Blocking scanner traffic early

These checks run before any proxying, so blocked requests never reach Daphne (where even a 404 runs auth middleware and a DB session lookup):

  • Requests with an empty User-Agent get 444 (connection closed with no response). Real browsers and the Let's Encrypt ACME client always send one.
  • Probe file extensions the app never serves (.php, .env, .git, .sql, .bak, .yml, ...) return 444.
  • Common exploit paths (WordPress, phpMyAdmin, VCS metadata, debug panels, cgi-bin, ...) return 444. Django admin lives at /admin/, which none of these patterns match.

The static and media locations use the ^~ prefix match so legitimate asset URLs win over the regex exploit-path patterns and are never tested against them.

Compression

Gzip is on with gzip_vary, level 6, a 1000-byte minimum, and an explicit gzip_types list covering CSS, JavaScript, JSON, SVG, XML, and font types. (Images and the already-minified video embeds are not re-compressed.)

Body size limit

client_max_body_size 10m;

Talk images are uploaded through the Django admin and routinely exceed Nginx's 1 MB default, which would otherwise reject them with an opaque 413 before reaching Daphne.

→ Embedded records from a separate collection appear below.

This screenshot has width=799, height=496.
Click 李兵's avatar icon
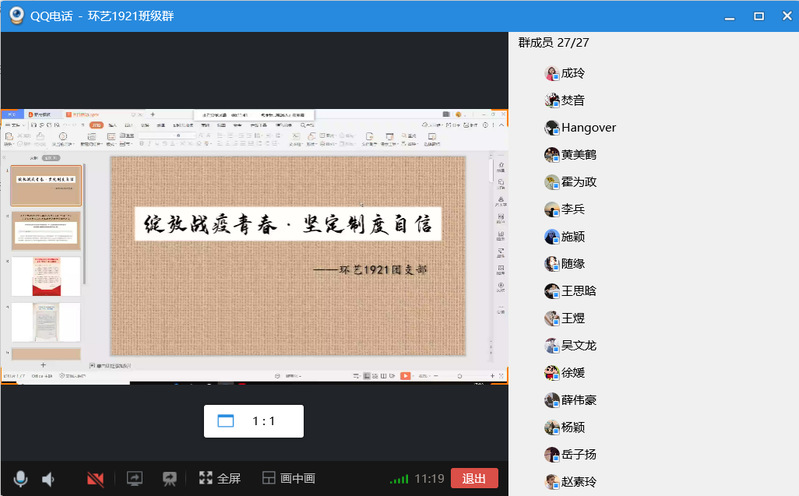552,209
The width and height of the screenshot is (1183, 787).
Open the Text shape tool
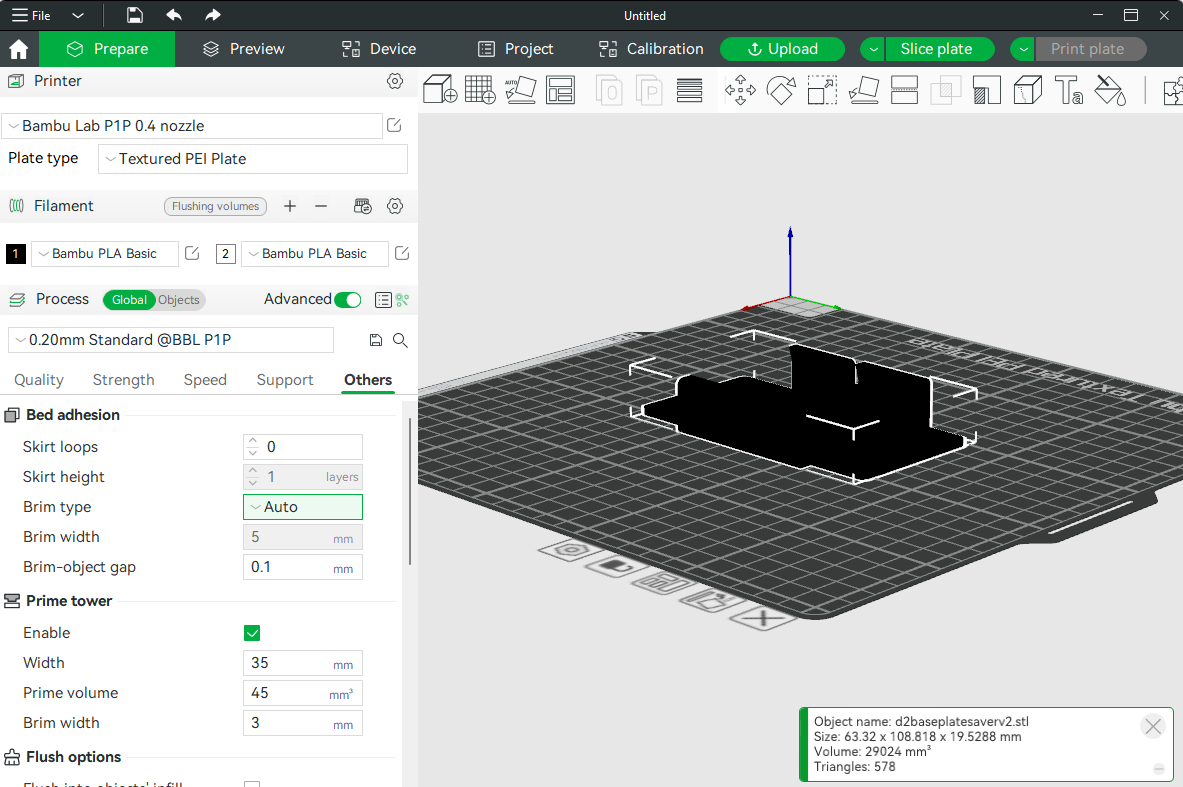click(x=1069, y=90)
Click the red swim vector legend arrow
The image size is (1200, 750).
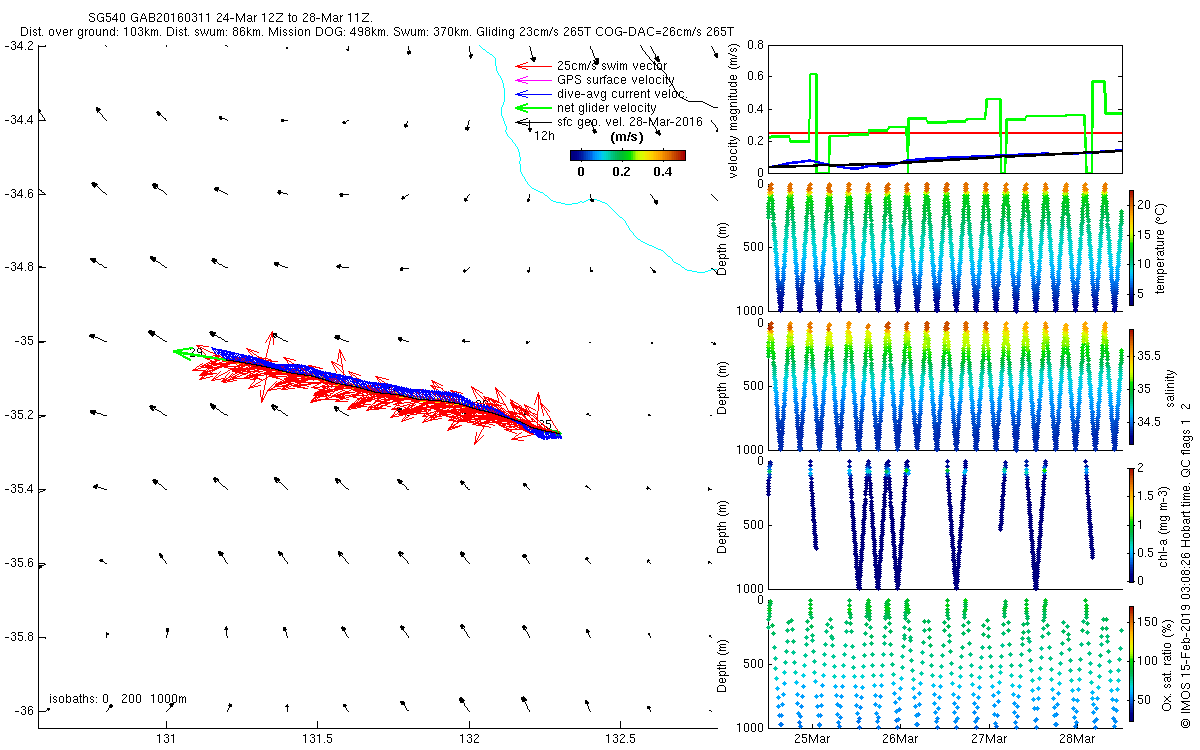click(534, 66)
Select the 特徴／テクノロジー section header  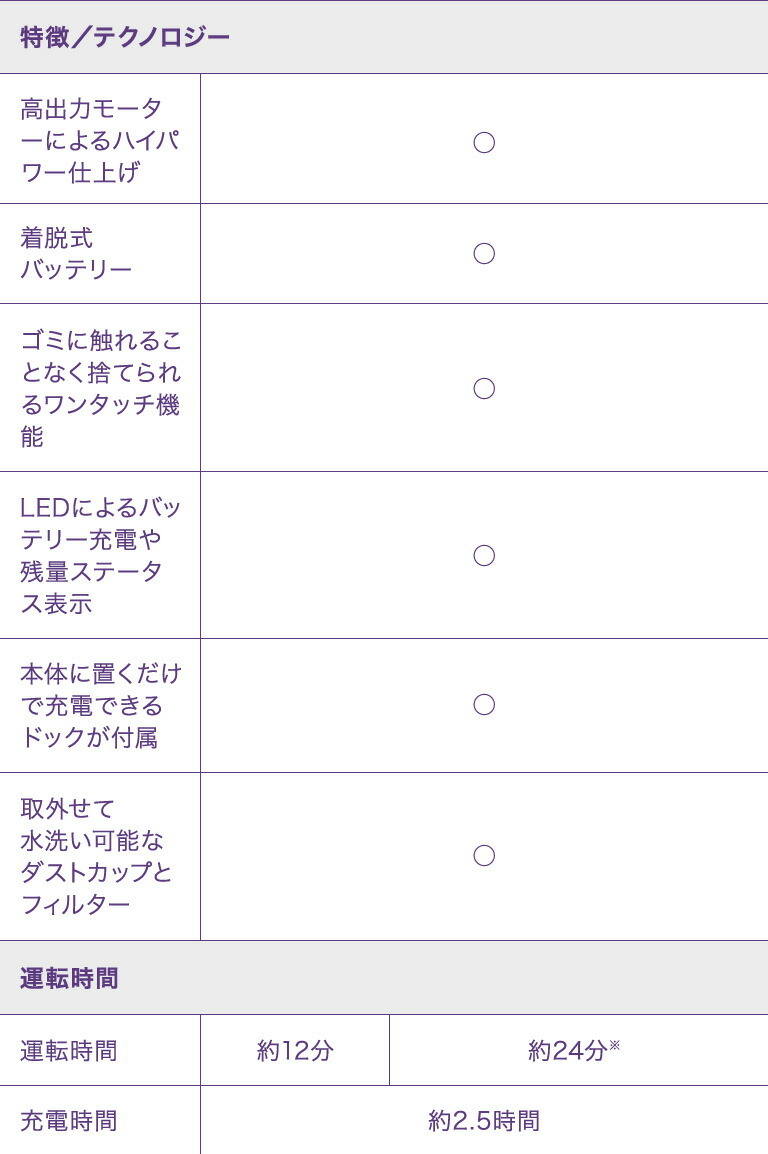[x=125, y=38]
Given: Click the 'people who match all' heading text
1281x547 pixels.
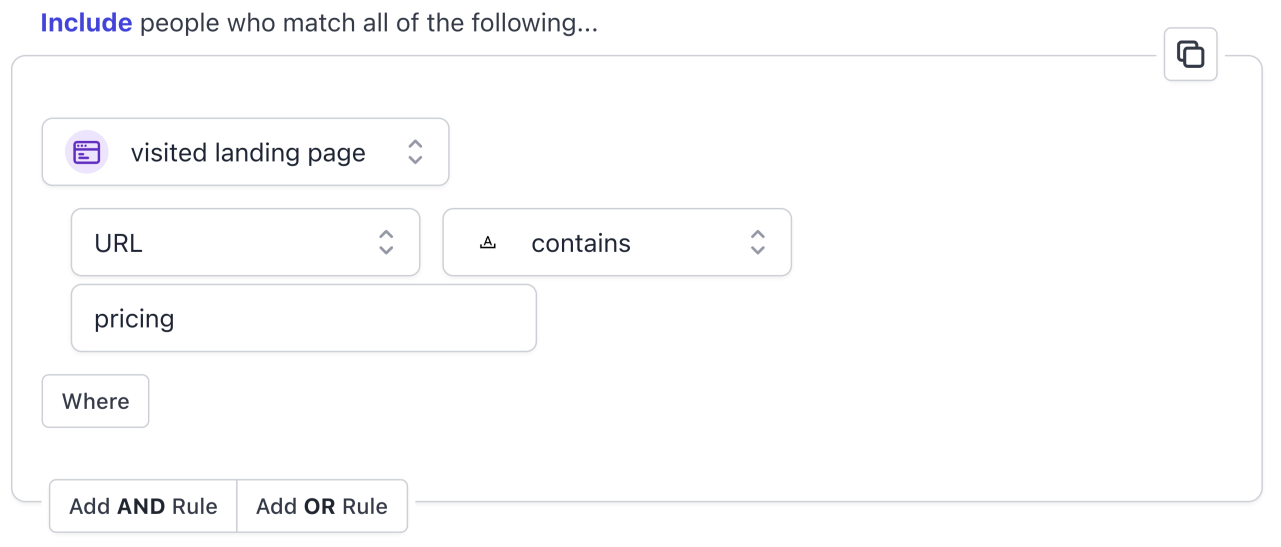Looking at the screenshot, I should (x=368, y=23).
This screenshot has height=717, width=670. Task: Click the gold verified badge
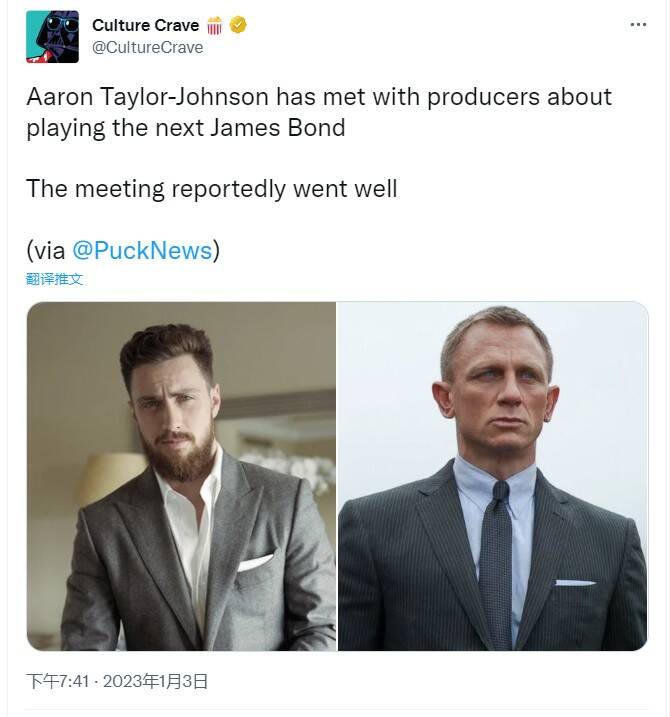point(238,25)
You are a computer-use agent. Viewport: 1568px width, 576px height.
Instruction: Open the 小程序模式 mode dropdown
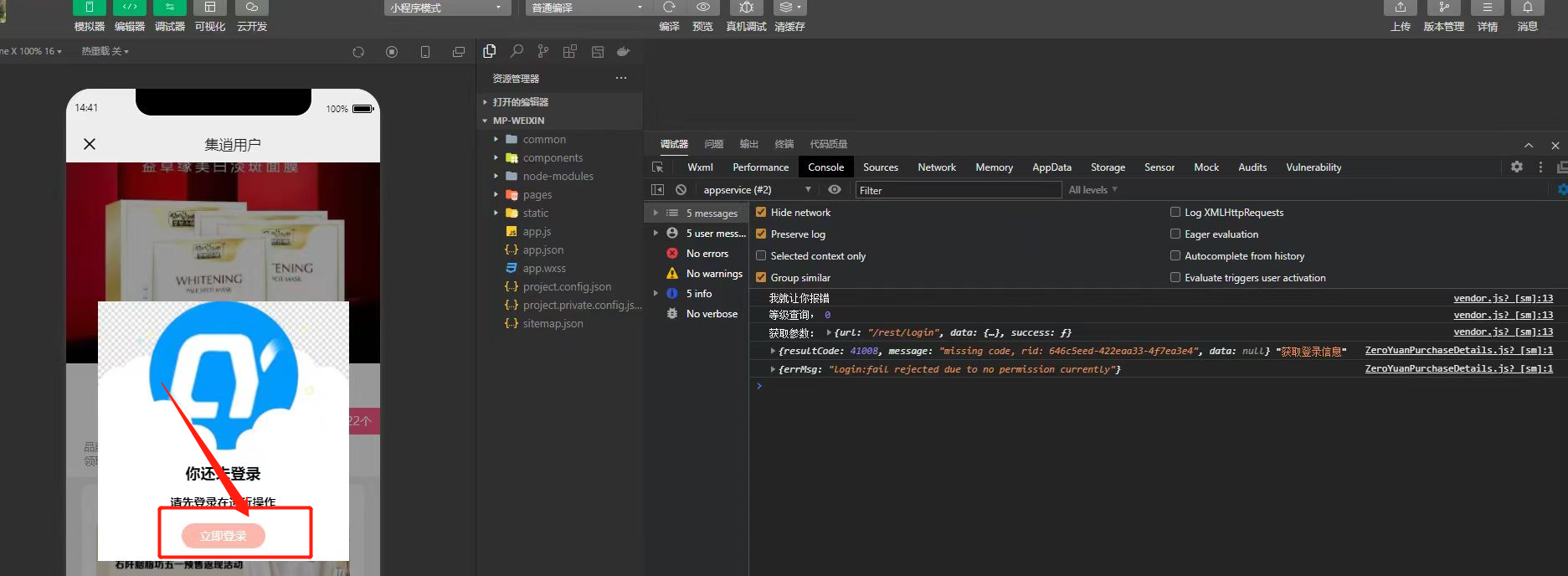447,8
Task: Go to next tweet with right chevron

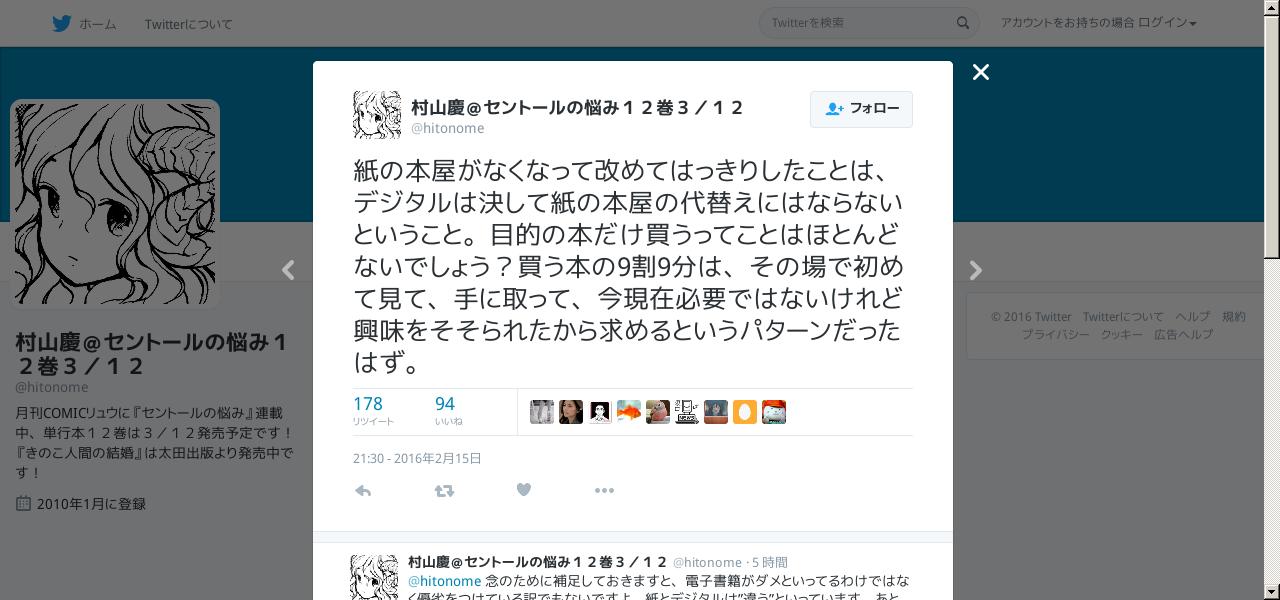Action: click(976, 270)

How static files are served

Static files are served by Nginx directly from disk, not by Django:

location ^~ /static/ {
    limit_conn conn 10;
    limit_req zone=general burst=30 nodelay;
    alias /var/cache/talks.example.com/staticfiles/;
    expires 30d;
    add_header Cache-Control "public, max-age=2592000, immutable";
    ...
}

The alias points at the per-target static cache directory that ensure_permissions.sh creates and the deploy populates (see Production deployment and CI/CD). Assets are sent with a 30-day expiry and Cache-Control: public, max-age=2592000, immutable. The immutable flag is safe because every asset is content-hashed by ManifestStaticFilesStorage: a changed file gets a new name, so caches never need to revalidate.

Media files are served from /var/opt/talks.example.com/media/ with a matching 30-day expiry.

Install steps

The example config is a complete virtual host. Install it per site:

sudo cp nginx/talks.example.com /etc/nginx/sites-available/${APP_DOMAIN}
sudo ln -s /etc/nginx/sites-available/${APP_DOMAIN} /etc/nginx/sites-enabled/
sudo certbot --nginx -d ${APP_DOMAIN}
sudo systemctl reload nginx

certbot --nginx obtains the Let's Encrypt certificate and writes the ssl_certificate* paths the config expects. Run sudo nginx -t before reloading to catch syntax errors.

Add a catch-all default server

The limit_req_zone/limit_conn_zone/map directives at the top of the file belong in the http{} context, not inside a server{} block. Also make sure /etc/nginx/sites-available/default has catch-all default_server blocks for ports 80 and 443 that return 444. Otherwise direct-IP and wrong-Host scans still reach Daphne.